Les annuaires de recherche ont été une formidable rampe de lancement pour divers support et outils : publicité, liens sponsorisés et moteurs de recherche ont profité de l’audience des annuaires de recherche.
Aujourd’hui la plupart des annuaires ont disparus ou sont en voie de disparition, d’après Olivier Andrieu (Abondance) , l’annuaire AOL devrait mettre un terme à son activité suite au récent plan social que vit le portail, d’après le Blog du logiciel PRWeaver Yahoo Italie ne propose plus la fonction de recherche sur l’annauire. Seul l'Open Directory (Dmoz) survivra à ce déclin, l'annuaire est en effet géré par des milliers de bénévoles passionnés et sert de Directory à l'ogre Google.
Christophe Bonnet
UCatchIt mesure d'audience
Je ne partage pas cet avis. Les annuaires servent encore à quelque chose !

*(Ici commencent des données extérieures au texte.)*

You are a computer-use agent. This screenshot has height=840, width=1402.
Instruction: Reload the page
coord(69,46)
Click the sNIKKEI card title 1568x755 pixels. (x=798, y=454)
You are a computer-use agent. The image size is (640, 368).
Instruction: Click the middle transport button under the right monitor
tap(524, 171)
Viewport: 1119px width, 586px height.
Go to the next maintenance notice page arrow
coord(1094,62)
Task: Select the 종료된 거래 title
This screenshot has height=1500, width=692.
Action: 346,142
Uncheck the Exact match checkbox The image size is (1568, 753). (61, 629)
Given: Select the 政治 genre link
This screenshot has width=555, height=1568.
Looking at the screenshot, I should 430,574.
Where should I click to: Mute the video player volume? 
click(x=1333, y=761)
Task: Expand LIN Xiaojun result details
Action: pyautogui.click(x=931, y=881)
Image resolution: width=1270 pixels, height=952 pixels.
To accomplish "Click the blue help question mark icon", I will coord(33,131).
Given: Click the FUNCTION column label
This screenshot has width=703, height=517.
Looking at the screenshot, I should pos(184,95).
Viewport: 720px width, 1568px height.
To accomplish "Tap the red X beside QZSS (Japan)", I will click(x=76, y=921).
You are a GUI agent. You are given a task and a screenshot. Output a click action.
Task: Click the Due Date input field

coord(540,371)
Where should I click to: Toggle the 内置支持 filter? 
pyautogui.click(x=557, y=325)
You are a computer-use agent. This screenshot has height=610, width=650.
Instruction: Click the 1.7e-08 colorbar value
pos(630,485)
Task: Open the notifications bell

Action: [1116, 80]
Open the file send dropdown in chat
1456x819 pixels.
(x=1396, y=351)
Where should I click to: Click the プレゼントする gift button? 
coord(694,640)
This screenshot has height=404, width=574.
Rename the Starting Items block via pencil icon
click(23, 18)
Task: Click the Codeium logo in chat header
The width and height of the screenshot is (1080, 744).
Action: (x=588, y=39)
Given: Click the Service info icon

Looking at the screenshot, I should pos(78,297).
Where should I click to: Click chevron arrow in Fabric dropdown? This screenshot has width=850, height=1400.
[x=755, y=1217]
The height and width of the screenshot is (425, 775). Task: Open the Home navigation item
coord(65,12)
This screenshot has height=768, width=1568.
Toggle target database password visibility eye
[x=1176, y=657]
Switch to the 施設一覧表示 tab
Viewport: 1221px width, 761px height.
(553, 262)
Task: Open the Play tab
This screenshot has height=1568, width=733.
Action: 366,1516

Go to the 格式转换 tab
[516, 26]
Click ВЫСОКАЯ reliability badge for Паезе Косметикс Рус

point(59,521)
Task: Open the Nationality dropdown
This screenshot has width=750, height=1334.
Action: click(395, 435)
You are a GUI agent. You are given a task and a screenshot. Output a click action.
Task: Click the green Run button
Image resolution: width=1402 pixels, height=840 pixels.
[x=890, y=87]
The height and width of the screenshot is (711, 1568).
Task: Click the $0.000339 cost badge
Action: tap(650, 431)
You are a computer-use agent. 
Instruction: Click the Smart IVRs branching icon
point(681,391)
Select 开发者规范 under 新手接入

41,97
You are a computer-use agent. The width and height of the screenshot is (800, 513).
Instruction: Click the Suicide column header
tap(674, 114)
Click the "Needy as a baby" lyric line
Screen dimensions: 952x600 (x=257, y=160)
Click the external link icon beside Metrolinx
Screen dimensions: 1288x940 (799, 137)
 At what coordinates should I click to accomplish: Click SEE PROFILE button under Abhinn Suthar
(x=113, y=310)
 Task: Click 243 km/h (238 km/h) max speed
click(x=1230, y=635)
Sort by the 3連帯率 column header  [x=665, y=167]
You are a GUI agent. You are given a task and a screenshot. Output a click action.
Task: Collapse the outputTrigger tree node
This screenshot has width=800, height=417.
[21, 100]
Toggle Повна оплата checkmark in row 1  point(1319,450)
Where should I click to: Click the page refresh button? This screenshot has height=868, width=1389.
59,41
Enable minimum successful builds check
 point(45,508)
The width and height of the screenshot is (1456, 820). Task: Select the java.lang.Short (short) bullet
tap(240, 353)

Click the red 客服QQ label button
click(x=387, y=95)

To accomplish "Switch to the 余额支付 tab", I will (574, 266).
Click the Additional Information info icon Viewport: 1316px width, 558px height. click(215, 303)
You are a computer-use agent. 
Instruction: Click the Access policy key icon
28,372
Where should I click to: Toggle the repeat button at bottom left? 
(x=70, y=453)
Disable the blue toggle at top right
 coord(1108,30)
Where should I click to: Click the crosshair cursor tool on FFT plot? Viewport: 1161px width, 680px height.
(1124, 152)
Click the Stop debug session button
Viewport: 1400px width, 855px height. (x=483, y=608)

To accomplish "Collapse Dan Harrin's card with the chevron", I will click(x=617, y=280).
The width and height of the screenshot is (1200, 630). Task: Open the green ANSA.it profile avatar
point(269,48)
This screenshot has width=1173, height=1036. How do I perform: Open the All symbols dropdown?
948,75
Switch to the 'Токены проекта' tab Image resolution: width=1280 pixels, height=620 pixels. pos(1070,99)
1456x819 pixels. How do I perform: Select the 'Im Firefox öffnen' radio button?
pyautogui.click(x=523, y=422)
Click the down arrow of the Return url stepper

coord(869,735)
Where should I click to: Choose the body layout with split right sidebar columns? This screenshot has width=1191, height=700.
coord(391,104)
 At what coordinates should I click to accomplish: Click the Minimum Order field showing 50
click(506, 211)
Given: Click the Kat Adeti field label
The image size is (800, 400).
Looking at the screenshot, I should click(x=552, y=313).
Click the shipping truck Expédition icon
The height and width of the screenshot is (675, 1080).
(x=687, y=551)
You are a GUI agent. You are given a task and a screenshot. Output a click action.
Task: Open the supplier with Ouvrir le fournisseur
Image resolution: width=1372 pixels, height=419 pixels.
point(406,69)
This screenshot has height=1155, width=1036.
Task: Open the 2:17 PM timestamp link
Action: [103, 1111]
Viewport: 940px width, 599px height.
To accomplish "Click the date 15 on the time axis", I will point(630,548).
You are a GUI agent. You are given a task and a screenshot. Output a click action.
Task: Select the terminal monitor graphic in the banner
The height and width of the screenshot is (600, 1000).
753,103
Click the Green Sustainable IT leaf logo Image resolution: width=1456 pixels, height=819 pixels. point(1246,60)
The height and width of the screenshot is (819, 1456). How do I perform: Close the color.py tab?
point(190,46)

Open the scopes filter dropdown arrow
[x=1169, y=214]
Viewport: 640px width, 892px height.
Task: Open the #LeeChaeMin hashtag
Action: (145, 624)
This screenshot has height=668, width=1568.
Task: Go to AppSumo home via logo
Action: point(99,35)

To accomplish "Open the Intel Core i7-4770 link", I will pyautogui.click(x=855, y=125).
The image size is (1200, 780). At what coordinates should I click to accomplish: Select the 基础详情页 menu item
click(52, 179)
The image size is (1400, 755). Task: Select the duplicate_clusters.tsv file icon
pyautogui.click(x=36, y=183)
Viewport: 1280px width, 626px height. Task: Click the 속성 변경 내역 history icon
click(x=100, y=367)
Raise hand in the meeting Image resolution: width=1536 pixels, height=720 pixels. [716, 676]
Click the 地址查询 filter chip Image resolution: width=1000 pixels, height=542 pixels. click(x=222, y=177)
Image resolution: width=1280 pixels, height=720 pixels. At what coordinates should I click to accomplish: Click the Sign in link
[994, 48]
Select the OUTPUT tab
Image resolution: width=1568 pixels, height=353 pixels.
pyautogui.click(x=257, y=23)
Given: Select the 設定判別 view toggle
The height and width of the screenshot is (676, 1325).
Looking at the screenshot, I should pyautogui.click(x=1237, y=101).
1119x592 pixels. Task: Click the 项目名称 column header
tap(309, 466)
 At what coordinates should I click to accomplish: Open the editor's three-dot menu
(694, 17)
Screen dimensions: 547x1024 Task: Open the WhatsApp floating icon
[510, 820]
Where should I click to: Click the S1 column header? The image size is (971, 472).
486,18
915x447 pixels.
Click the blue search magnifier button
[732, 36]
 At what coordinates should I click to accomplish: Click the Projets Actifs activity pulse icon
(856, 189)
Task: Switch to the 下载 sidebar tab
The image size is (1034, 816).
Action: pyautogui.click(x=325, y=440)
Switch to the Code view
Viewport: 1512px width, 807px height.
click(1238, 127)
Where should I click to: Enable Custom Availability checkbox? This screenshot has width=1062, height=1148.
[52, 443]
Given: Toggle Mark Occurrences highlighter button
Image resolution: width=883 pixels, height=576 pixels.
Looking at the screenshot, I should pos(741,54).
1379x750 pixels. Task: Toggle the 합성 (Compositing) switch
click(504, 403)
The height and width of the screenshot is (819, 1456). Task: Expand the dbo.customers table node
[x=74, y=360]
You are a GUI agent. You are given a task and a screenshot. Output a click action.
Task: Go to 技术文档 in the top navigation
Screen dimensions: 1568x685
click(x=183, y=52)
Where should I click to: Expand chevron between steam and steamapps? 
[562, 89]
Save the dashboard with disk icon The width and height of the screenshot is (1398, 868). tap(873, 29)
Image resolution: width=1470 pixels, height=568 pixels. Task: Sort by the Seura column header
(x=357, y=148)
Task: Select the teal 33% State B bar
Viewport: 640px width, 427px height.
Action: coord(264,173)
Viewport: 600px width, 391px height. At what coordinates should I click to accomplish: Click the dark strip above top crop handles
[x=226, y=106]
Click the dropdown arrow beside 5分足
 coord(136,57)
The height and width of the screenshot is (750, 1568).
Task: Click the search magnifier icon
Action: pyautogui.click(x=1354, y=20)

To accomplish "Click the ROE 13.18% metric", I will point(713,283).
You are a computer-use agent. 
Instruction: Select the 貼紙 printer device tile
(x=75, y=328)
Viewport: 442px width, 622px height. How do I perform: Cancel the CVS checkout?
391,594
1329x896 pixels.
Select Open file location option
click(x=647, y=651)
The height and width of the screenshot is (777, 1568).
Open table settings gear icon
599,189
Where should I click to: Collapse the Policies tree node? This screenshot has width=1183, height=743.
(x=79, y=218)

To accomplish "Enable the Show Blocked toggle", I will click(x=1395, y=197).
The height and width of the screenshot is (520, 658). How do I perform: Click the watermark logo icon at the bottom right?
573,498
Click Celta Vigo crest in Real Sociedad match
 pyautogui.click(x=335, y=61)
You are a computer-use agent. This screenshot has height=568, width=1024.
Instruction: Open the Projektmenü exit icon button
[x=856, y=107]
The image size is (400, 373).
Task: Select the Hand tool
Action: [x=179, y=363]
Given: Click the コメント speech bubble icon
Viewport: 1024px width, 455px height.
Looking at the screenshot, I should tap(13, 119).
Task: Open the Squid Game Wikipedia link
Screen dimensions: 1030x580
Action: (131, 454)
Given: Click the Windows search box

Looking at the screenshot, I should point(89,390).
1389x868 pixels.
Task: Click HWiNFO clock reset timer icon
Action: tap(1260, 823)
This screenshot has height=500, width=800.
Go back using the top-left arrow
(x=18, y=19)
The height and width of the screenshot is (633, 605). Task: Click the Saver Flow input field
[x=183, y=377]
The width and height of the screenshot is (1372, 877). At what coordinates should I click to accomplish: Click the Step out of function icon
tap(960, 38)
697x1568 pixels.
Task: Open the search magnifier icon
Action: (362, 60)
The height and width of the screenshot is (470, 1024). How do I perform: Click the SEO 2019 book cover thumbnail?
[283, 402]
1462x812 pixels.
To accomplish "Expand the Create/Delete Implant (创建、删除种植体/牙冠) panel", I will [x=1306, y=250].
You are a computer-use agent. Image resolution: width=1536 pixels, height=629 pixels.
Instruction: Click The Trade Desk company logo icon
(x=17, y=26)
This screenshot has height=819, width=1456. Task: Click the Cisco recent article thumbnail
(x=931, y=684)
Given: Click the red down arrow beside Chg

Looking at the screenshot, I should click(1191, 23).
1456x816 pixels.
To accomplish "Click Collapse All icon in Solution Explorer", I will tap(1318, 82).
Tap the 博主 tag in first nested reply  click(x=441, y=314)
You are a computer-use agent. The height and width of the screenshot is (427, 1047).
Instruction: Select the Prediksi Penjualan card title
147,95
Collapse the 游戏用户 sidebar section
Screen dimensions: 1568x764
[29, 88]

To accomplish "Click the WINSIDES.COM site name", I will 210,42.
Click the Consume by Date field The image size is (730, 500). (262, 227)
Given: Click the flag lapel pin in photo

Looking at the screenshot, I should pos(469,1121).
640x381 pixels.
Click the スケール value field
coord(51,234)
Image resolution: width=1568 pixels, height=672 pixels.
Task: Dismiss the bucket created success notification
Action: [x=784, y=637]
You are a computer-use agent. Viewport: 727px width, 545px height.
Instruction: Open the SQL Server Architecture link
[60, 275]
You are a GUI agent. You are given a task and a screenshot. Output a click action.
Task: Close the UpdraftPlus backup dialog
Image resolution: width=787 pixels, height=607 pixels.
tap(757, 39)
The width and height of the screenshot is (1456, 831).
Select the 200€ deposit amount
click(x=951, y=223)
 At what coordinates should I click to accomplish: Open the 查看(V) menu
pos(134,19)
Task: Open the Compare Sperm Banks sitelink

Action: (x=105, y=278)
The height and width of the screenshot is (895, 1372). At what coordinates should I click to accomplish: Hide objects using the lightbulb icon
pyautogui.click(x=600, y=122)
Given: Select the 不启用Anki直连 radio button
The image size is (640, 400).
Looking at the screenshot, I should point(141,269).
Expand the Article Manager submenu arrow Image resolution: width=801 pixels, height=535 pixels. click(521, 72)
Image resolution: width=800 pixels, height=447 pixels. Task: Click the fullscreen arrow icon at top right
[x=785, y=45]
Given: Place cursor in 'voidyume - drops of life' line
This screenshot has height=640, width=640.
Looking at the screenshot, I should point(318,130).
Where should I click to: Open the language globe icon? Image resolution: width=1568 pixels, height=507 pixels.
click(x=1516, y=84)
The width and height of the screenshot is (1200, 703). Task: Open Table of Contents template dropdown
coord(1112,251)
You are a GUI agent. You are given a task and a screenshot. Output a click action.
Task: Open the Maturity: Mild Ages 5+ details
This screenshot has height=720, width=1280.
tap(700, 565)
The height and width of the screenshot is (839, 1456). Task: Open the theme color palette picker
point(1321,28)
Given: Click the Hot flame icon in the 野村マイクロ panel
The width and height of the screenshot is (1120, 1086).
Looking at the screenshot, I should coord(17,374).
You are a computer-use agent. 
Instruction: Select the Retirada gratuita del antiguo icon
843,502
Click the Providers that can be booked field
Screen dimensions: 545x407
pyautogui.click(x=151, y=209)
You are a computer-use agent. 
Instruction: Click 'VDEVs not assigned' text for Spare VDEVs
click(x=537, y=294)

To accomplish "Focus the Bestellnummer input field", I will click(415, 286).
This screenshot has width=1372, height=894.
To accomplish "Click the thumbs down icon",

Sur la concurrence / la complémentarité des différents types de classification, lire par exemple :
DMOZ blog : Catégories, étiquettes, tags
Rédigé par: Thomas | 22 août 2005 at 13:16
Je pense cependant que la mutation sur MSN prendra plus de temps que prévu. En effet la majorité des revenus de MSN proviennent de son contenus portail, et de ses rubriques plubi-rédac.
Le basculement annuaire/ moteur se fera une fois le business model confirmé.